The trading of goods and services is a cornerstone of civilization. None of us produce everything we need ourselves, and we need to trade the specialized goods and services we are skilled at producing for the other goods and services we want. Logically, the more of us we have trading, the more things we will have access to. But this leads to a competitive environment as well, where people producing the same things will need compete for business, and the producer with the lower costs can offer a lower competing price.
When this competition amongst producers happens within our own country, we tend to view it as healthy capitalism. The bad producers might be driven out of business and the better producers survive. But we tend to take a different view of this when we are faced with producers outside the borders of our country. Is it fair if producers from other countries drive ours out of business? Is it fair if our producers drive theirs out of business?
This concept gets more complicated with the rise of transnational companies. Our producers might find it cheaper to manufacture in a different country and then import the products back to our country. This is great for our consumers, but not necessarily for the labor force. And then it gets more complicated, where maybe only certain parts or resources are imported, but then the entire product is assembled here. Would that technically make the finished good an import, in part?

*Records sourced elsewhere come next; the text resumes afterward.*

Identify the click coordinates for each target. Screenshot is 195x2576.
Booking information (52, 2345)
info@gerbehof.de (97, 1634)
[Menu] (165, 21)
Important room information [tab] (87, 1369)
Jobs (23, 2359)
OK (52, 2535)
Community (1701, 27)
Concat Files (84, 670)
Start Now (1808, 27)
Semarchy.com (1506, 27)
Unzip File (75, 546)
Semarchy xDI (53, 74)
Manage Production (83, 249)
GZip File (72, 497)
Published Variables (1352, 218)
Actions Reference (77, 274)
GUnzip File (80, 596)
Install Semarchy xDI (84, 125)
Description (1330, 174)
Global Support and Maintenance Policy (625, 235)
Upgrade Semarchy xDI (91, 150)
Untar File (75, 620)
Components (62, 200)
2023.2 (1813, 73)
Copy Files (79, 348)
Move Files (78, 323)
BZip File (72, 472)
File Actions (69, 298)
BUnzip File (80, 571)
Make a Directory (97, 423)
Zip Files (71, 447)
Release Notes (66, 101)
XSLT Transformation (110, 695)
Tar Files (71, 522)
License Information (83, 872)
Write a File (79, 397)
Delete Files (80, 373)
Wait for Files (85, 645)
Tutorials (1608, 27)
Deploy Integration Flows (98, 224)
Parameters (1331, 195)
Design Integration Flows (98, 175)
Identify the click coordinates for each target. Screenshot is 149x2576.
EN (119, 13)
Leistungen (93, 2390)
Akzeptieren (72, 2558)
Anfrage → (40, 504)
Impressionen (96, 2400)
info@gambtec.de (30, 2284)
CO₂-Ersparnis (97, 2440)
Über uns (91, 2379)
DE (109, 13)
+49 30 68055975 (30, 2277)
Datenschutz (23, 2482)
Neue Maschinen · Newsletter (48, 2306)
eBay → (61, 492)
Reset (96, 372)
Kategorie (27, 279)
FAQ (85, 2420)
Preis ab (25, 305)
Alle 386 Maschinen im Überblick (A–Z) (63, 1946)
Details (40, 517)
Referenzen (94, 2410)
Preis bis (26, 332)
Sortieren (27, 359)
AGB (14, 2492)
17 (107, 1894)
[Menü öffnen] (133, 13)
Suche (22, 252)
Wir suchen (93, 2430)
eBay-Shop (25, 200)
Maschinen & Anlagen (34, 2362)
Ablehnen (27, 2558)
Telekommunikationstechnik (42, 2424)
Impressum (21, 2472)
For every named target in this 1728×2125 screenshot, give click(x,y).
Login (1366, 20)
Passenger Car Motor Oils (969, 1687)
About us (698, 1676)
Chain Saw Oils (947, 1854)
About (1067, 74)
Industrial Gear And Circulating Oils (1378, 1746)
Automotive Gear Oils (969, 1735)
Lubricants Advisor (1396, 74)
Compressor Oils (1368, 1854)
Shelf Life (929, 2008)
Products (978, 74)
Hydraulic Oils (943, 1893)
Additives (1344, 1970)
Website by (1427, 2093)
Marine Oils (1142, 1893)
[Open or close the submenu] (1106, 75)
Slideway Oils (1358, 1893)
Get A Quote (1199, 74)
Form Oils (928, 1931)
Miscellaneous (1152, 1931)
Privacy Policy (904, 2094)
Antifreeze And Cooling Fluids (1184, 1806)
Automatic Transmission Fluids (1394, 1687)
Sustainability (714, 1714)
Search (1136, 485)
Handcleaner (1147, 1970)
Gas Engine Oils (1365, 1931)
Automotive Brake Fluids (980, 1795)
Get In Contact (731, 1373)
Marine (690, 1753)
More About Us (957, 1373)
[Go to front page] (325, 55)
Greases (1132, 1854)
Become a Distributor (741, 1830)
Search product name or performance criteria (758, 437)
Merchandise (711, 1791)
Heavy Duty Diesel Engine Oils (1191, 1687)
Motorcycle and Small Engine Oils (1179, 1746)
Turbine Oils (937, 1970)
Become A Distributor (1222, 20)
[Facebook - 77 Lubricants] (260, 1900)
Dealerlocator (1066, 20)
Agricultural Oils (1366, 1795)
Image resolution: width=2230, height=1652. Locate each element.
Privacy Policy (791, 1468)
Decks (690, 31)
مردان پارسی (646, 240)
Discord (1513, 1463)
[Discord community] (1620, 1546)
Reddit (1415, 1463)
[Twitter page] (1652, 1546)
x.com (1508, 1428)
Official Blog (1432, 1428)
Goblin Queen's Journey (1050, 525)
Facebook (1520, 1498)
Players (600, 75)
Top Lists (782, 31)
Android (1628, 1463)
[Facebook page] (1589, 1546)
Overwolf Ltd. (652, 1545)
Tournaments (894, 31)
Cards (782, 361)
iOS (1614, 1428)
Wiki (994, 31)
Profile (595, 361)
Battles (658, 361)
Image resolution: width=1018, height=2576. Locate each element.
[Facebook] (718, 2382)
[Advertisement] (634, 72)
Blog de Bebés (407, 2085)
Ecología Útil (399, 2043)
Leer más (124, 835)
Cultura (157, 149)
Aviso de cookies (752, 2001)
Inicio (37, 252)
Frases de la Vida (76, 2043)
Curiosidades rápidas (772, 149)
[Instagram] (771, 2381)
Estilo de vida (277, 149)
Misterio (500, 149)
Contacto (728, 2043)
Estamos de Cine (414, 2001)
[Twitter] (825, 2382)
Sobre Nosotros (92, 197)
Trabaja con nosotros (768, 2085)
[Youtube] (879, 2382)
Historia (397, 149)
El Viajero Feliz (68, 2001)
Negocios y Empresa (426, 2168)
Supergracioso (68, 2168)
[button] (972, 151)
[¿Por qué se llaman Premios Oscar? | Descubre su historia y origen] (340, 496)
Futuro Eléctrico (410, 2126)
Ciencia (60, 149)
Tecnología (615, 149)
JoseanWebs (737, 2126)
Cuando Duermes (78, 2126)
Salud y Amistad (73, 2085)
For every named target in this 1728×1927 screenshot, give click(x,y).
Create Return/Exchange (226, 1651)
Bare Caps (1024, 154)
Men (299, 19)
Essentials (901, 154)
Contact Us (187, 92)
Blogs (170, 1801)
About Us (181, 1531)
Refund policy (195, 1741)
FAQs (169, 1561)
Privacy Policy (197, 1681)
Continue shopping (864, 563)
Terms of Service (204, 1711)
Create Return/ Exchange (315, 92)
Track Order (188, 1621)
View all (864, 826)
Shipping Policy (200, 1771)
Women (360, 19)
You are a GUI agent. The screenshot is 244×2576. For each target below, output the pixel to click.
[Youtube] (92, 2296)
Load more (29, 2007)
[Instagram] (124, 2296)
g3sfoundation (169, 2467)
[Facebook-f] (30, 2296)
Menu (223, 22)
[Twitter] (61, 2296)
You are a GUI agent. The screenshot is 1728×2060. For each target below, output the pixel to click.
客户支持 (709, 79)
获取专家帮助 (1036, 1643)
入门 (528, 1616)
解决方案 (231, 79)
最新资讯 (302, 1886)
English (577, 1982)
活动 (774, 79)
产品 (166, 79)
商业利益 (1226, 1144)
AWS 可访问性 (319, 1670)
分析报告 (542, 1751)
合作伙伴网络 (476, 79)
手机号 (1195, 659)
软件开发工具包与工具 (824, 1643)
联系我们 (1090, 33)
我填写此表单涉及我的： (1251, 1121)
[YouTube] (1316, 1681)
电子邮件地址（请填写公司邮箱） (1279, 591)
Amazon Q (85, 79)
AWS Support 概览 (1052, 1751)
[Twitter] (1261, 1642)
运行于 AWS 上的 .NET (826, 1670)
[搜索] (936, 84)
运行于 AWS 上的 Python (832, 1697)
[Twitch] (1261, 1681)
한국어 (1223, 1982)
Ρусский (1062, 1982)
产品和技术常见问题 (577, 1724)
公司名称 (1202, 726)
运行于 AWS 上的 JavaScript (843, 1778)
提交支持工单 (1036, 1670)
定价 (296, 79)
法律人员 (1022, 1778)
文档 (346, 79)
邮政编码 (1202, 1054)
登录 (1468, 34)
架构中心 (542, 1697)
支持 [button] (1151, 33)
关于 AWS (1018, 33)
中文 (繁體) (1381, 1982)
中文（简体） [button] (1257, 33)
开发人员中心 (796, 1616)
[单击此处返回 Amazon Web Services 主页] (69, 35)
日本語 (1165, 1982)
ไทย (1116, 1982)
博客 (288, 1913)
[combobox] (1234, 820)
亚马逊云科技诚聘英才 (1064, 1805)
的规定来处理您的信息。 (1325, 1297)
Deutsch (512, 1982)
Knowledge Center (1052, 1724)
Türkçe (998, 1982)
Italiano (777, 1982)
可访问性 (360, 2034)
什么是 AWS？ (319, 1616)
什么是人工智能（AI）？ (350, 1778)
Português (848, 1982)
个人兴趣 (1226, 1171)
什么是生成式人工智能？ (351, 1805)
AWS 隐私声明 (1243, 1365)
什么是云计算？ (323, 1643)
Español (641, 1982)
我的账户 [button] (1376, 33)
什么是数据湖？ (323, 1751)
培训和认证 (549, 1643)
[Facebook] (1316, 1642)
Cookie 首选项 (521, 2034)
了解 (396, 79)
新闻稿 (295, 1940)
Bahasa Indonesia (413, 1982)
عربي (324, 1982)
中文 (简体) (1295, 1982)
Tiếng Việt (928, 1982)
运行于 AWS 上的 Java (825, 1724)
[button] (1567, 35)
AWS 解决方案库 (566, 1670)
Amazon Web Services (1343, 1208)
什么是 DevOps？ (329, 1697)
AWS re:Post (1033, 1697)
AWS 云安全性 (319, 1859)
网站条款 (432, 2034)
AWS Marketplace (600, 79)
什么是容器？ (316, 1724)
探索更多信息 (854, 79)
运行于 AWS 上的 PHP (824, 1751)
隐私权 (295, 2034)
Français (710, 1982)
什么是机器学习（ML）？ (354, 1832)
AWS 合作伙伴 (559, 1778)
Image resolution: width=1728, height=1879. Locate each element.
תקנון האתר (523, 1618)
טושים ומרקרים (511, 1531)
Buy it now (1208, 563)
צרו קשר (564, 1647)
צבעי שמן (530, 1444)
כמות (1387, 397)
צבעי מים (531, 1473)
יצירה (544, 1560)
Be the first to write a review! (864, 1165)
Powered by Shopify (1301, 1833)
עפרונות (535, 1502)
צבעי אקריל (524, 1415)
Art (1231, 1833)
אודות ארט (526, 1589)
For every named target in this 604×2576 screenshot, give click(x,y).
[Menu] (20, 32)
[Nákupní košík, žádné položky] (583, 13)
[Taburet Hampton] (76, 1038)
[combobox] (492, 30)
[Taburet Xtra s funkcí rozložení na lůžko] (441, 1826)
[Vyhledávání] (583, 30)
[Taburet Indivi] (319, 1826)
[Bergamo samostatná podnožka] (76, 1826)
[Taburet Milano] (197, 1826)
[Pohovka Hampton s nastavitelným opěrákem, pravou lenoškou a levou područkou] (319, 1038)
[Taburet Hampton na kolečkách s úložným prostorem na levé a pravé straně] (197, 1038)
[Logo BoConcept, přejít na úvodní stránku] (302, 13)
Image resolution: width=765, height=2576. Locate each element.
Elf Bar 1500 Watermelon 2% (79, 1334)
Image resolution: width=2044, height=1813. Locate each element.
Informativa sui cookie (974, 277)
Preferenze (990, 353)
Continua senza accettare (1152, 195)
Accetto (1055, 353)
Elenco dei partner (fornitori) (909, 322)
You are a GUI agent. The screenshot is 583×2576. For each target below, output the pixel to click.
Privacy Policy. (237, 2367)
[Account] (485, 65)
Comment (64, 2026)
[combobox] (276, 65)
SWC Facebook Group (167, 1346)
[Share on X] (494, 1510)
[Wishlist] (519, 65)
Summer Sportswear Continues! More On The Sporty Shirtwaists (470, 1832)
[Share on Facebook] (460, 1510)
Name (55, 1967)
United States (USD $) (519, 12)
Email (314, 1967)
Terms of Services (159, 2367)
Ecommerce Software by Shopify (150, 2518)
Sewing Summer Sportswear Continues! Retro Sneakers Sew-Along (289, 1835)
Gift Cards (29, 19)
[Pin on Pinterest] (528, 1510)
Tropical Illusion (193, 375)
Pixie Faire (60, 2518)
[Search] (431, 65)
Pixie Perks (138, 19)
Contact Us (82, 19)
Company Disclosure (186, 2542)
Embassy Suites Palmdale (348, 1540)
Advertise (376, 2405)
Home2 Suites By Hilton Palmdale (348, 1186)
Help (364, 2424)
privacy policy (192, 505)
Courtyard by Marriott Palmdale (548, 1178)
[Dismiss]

Then there is the issue of national security. Is it prudent to rely on other countries for certain products that we deem essential? This has been one of the drivers in having an agriculture policy, so that we are assured a domestic supply of food. Some argue energy is also important to national security, but there has never been a real energy policy for the United States. No matter, these national security interests can clearly affect how international trade works too.
Proponents of free international trade argue it keeps products cheap and it keeps all industries competitive over the long run. They can point to Argentina who recently undertook protectionist trade policies, and it led to people having less choices and paying higher costs for domestically produced goods. Argentinians have also complained the goods are now inferior, because the local producers have less competition so they don’t have to worry about producing high quality goods.
Opponents argue free trade costs domestic jobs and devastate industry. A popular example is how a number of Asian countries prevented the importation of American electronics and cars in the 80s and 90s, so that they could protect their own electronics and automotive industries and give them time to develop. The result is now several of these companies are powerhouses globally, because they benefited from protectionist policies early on.
There is really no way to fully predict how changing international trade agreements will affect the economy. Neither free trade nor protectionist policies yield a win-win solution. However, the only certainty one can predict is there will be a lot of uncertainty, if a country tries to switch from free trade to anti-trade policies or vice versa.